We were in need of a tech solution for ourselves, so we started to look into affordable point of sale. The first contender was Quickbooks Point of Sale, which does everything we would want and then a lot more… so much more that it was almost too complicated for our little shop. It would have been great to grow into, but the price tag was prohibitive. Quickbooks also make a program called Cash Register, which would have been perfect if it didn’t only work their authorized printers, barcode scanners, and cash drawer.
We explored a few other free/cheap software packages, but just weren’t able to find that elegant, feature-rich program that would work with our hardware. MerchantOS popped up somewhere along the line as a web-based Point of Sale solution.
It’s clean, easy to use and configure, and because it’s all web-based and running on outside servers, we can load it from any computer in the shop in a regular web browser (they actually prefer Firefox… woot)!

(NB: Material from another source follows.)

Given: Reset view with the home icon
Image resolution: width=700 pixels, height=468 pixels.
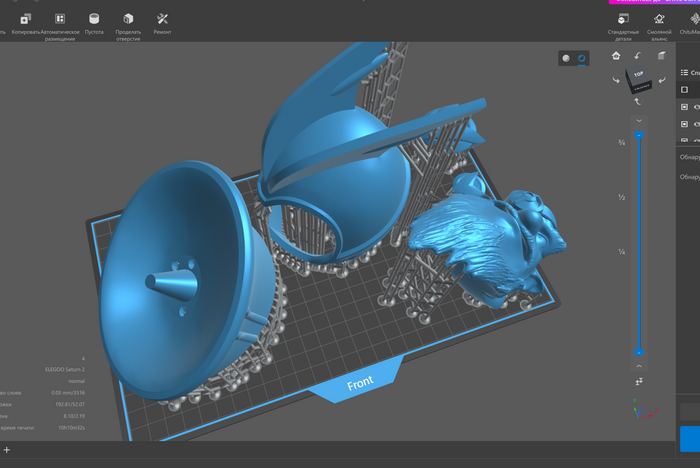Looking at the screenshot, I should (615, 56).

Aside from basic inventory tracking, customer information and user accounts, etc, MerchantOS has a built-in Work Order tracking system. For us, it means that while computers are on the bench being repaired, the work order system can be open in a web browser, allowing technicians to log their work and add prices to it on the same system that will eventually ring up the customer.
In terms of hardware, all you really need is a computer(ours is a little old Dell box), USB receipt printer(~250), USB credit card scanner(~60), and USB barcode scanner(~160). The printer installs as a regular printer (though you may need to do some digging to find a windows driver), and the barcode reader and credit card reader all send data as if they were keyboards. For the record, we had the barcode scanner hooked up for a 2 weeks before ever getting any point of sale software, and had a ton of fun just scanning everything in sight. It’s just cool. We don’t accept cash, but you could add a cash drawer just as easily.
Setup was a breeze, and the only mildly annoying part was registering for a merchant account with their preferred partner. It takes a few phone calls an email confirmations, but one you’re up and running, it just works. This is an excellent example of software as a service (saas), and for about $50 a month, we have a full-featured point of sale system that works on any computer from anywhere, with so-far excellent technical support.
We’re still trying to figure out if it can print our logo on the receipt!